Friday, June 20, 2025

Excerpt: QUITTING THE HERO BIZ, Neighborlee, Ohio, Book 6

 

"You have no legal responsibility. They can't force it on you," Beau insisted, patting Jane's shoulder. "As the Ghost, you are there to handle large accidents and emergencies. Floods and tornadoes, water main breaks, fires, that sort of things. Not to retrieve improperly disciplined boys from trees twenty times in a day and protect idiots from their own stupidity." He folded the newspaper in half and slapped it on the desk in front of him for emphasis, tumbling several scones off the pile with the force of the blow.

Beauregard might have been white-haired and paunchy and wrinkled, but he still had a lot of oomph left in him.

"However..."

Jane sagged, knowing she was in trouble when Beau used "however." She had overlooked something, and he had seen it. The fine print, so to speak, in her unwritten superhero contract with the town of Fendersburg.

"Well, part of this problem, you brought on yourself," he said, softening his voice.

"Kick the girl while she's down, why don't you?" Demetrius grumbled. “We did it to her, sending her there to bait the Rivals. The same stupidity that lets these half-wits shift all responsibility to her is what we depended on to keep our enemies stymied.”

Jane sighed. She knew he was right. She also knew she was stuck in Fendersburg until the Rivals got so frustrated they carelessly left clues for Hoax to track them to their headquarters. If that ever happened, they could at long last settle the problem and the war the Rivals had declared with their actions, if not words.

"If she wouldn't wear herself to a frazzle pulling their nuts out of the fire, day in and day out, if she'd just let them fall down and bloody their noses a few times, they might learn to stand on their own two feet and not sit around on their fat backsides, expecting her to come to their rescue." Beau gestured with his scone. "You have to admit I'm right, Janie-gal."

"Yeah, you're right." She sank into a chair. "But honestly, it's easier to take care of the mess right away, instead of listening to them scream and whine and make it even worse."

"You're stuck, Cookie," Demetrius growled, twisting around in his overstuffed chair to turn it without actually getting out of it. "I’m sorry, but that’s how it is.”

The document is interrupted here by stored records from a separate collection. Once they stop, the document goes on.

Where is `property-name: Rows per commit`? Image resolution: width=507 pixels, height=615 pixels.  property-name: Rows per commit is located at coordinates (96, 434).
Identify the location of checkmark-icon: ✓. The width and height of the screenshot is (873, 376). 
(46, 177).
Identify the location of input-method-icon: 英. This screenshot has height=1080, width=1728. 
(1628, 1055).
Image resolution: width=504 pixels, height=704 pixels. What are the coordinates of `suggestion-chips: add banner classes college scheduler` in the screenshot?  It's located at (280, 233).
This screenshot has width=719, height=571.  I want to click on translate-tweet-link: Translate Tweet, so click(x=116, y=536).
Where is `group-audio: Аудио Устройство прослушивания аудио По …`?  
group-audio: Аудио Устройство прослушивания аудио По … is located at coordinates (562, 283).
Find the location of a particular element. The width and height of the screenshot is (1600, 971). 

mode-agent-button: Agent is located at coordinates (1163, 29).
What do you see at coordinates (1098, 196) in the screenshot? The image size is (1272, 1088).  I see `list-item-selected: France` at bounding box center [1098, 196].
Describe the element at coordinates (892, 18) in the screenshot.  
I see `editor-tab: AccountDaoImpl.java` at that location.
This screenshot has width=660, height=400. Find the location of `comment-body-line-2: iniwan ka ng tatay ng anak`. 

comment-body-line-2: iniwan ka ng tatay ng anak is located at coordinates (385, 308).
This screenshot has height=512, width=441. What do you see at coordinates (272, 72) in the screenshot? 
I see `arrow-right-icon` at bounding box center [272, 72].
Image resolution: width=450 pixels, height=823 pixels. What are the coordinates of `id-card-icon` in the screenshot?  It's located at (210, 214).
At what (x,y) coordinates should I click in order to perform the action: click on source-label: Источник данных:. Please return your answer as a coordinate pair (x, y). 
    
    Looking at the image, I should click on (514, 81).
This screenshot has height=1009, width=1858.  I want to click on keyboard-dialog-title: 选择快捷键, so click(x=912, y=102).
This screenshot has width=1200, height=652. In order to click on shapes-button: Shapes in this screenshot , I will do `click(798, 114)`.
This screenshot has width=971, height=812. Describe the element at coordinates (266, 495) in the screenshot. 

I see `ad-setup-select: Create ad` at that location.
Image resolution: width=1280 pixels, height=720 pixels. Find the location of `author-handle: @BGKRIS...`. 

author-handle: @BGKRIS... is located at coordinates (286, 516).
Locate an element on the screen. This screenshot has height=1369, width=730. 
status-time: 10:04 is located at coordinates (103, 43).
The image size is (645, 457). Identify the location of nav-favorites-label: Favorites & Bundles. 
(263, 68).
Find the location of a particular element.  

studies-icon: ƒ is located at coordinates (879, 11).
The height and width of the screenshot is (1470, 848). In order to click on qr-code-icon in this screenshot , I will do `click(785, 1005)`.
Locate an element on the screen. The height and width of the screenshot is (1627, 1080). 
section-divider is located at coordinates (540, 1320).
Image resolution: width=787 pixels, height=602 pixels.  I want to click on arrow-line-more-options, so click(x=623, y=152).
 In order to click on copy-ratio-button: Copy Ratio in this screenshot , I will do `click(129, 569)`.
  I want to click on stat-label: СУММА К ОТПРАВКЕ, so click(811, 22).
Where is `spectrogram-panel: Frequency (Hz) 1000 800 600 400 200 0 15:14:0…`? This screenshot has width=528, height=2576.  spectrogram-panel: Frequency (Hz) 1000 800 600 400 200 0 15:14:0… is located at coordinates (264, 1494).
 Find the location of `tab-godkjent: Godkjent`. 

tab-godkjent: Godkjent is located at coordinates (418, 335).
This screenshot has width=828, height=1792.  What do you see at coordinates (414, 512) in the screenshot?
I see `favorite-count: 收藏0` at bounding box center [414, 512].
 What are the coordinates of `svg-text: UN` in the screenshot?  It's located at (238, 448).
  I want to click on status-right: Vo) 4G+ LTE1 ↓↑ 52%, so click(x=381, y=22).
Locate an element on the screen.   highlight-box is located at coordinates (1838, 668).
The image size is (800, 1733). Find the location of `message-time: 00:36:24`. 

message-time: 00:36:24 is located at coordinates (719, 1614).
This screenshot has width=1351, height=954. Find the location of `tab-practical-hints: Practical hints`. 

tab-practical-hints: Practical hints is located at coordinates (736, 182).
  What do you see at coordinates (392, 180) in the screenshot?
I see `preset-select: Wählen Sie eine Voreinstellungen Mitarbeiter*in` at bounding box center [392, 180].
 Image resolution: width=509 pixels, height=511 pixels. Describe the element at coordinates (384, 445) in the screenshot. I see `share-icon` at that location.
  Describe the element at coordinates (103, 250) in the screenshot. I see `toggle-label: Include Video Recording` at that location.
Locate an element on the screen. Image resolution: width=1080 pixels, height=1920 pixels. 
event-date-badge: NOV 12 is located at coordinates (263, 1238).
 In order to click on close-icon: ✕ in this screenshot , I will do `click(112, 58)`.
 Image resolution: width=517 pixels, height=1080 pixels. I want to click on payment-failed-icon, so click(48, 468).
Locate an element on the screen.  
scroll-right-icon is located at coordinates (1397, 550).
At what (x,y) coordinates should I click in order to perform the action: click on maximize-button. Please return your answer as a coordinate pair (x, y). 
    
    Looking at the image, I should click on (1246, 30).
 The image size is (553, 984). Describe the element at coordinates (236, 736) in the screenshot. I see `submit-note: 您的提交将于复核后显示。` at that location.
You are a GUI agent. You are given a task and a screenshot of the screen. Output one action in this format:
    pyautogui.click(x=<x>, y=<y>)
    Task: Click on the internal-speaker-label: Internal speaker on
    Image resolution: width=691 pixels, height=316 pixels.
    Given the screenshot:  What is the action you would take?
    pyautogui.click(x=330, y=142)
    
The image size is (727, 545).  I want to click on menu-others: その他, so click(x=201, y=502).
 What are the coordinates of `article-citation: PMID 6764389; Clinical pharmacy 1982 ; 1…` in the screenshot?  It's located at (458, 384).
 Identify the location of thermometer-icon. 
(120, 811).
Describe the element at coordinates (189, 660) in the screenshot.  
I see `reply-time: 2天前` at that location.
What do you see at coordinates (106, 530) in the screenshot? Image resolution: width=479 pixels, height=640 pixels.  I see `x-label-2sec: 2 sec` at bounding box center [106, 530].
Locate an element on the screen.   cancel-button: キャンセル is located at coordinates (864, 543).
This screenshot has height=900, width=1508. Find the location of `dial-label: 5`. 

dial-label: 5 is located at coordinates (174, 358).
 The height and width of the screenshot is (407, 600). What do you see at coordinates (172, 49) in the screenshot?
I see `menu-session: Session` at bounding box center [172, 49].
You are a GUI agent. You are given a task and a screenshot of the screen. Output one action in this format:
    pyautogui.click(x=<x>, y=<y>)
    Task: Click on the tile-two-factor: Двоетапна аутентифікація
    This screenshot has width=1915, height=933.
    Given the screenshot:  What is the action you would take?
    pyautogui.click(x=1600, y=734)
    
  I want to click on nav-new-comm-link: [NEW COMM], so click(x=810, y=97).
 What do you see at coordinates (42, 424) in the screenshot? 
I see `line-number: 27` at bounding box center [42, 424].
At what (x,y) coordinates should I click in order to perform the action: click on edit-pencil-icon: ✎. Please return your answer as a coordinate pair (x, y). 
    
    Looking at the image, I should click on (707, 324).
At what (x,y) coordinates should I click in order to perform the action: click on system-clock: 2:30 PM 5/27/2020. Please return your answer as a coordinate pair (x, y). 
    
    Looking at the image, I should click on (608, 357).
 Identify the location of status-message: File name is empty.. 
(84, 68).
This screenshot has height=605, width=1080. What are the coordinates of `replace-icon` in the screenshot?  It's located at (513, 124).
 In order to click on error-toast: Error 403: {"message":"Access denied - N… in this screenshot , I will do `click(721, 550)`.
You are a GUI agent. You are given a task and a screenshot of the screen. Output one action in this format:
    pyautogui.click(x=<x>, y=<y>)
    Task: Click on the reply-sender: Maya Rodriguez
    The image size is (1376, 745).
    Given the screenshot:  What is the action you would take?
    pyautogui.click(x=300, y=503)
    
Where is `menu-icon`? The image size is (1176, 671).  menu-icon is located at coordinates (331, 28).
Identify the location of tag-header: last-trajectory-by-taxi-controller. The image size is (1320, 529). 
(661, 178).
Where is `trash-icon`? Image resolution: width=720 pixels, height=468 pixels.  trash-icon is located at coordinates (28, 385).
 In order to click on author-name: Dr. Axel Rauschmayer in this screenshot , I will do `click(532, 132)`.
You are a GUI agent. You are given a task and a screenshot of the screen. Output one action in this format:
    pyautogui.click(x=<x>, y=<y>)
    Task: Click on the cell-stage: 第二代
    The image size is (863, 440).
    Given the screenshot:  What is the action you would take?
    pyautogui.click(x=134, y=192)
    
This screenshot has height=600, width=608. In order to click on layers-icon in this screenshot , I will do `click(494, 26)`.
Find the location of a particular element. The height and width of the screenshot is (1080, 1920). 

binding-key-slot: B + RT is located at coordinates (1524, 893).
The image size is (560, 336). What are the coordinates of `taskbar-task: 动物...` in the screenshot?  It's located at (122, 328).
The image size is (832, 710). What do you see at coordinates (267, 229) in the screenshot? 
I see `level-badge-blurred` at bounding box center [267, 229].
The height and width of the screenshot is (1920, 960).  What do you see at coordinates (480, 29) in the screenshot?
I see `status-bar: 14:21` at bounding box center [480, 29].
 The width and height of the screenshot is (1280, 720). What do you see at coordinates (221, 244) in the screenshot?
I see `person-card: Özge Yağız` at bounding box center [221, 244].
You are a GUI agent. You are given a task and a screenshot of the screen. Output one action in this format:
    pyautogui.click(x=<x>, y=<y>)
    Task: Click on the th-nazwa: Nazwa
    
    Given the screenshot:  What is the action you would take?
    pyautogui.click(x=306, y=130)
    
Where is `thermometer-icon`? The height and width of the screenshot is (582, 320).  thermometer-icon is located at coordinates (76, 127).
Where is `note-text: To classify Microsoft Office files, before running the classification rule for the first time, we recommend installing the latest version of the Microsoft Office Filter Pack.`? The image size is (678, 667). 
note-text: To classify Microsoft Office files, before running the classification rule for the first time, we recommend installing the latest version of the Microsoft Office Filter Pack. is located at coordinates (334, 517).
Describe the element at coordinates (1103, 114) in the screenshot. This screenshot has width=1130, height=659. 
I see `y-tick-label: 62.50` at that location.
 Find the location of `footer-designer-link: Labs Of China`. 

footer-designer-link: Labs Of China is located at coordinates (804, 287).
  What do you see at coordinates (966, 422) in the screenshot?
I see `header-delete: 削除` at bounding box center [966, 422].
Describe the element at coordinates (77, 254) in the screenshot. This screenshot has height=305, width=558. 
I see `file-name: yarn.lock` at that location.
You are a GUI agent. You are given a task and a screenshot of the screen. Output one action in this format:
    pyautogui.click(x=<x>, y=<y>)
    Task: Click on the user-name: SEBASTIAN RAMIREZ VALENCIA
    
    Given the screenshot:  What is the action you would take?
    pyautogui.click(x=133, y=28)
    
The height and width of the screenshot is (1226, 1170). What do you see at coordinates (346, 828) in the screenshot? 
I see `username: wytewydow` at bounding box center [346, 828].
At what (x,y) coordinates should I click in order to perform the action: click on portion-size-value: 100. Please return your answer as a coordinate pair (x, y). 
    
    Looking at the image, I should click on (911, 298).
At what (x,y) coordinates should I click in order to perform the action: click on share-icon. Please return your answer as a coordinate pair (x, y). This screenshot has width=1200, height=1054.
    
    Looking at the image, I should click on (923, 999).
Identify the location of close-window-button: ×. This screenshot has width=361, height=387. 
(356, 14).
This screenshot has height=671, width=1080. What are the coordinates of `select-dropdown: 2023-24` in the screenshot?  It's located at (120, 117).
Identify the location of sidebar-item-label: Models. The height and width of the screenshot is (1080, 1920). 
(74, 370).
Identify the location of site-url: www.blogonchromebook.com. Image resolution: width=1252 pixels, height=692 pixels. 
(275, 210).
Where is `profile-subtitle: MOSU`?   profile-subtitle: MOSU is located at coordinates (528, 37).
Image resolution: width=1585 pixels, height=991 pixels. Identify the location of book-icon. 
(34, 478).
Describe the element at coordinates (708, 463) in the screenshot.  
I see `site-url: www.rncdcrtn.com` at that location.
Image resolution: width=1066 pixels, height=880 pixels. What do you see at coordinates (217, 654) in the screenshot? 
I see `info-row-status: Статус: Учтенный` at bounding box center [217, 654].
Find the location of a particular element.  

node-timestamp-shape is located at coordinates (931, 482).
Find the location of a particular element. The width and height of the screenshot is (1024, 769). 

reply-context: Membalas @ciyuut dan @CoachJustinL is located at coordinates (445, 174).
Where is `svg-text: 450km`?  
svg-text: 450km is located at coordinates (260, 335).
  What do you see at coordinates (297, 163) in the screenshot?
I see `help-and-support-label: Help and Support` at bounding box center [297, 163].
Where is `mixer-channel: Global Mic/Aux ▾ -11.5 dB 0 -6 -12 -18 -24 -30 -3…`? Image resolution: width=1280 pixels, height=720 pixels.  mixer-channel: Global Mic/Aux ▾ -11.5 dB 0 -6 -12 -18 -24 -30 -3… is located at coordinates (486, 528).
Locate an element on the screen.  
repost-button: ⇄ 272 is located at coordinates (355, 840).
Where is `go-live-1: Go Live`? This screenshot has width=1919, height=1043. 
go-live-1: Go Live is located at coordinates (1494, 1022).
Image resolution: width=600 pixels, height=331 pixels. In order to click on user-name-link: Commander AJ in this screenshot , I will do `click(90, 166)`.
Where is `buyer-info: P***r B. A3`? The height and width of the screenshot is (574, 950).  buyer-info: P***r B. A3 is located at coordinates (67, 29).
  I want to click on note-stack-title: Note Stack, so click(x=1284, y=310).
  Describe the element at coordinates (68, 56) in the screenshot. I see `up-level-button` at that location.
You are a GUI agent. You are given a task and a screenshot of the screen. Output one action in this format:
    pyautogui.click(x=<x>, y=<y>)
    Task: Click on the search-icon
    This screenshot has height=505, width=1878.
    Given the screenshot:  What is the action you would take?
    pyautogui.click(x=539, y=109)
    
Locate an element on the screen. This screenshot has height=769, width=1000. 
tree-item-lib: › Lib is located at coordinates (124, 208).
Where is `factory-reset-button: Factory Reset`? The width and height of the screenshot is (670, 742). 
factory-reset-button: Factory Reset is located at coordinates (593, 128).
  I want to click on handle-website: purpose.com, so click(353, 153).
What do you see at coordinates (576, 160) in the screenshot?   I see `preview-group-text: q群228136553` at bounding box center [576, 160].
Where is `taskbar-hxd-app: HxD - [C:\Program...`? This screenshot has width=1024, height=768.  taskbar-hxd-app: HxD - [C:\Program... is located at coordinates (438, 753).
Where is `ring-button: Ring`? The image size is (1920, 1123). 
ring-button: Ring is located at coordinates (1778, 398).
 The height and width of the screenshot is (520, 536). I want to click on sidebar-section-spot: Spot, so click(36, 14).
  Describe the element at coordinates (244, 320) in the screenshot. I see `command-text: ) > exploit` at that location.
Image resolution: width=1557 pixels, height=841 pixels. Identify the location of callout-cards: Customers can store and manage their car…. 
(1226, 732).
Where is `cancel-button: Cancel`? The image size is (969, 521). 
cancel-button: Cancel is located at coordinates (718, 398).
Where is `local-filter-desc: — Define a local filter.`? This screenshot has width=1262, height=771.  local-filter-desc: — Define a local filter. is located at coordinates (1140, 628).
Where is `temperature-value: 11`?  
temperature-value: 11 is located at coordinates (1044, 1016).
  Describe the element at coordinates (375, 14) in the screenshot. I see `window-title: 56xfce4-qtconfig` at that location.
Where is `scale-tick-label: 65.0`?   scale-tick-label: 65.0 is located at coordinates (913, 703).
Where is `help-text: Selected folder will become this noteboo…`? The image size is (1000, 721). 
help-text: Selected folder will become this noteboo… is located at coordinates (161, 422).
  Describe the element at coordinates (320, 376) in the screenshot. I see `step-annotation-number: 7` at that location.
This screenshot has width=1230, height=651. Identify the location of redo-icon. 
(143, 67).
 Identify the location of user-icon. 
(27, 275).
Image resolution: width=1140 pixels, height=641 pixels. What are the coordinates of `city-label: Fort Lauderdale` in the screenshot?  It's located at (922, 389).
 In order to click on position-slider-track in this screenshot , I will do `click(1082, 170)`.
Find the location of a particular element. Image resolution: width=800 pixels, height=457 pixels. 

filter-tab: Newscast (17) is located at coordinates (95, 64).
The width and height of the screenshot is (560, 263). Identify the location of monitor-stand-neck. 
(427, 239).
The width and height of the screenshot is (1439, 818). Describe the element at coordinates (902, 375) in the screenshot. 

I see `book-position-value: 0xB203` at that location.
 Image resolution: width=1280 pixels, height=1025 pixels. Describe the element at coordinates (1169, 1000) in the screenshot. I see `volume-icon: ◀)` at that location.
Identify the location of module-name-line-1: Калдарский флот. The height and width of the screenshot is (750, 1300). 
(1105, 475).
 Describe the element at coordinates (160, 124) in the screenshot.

“Is she?” Beau said. “Every lead generated from her acting as bait has evaporated. No suspected Rivals have come back, and no newcomers have been spotted in town in nearly four months. I’m inclined to think they’ve given up.”

“Or?” Jane said, hearing the unspoken qualifiers.

He sighed and seemed to deflate a little. “Or they’ve moved on to more fruitful hunting grounds.”

“Neighborlee?” she whispered.

“Who can be sure? None of the other potential arrival spots for Gifted have panned out. You were the last one from Neighborlee.”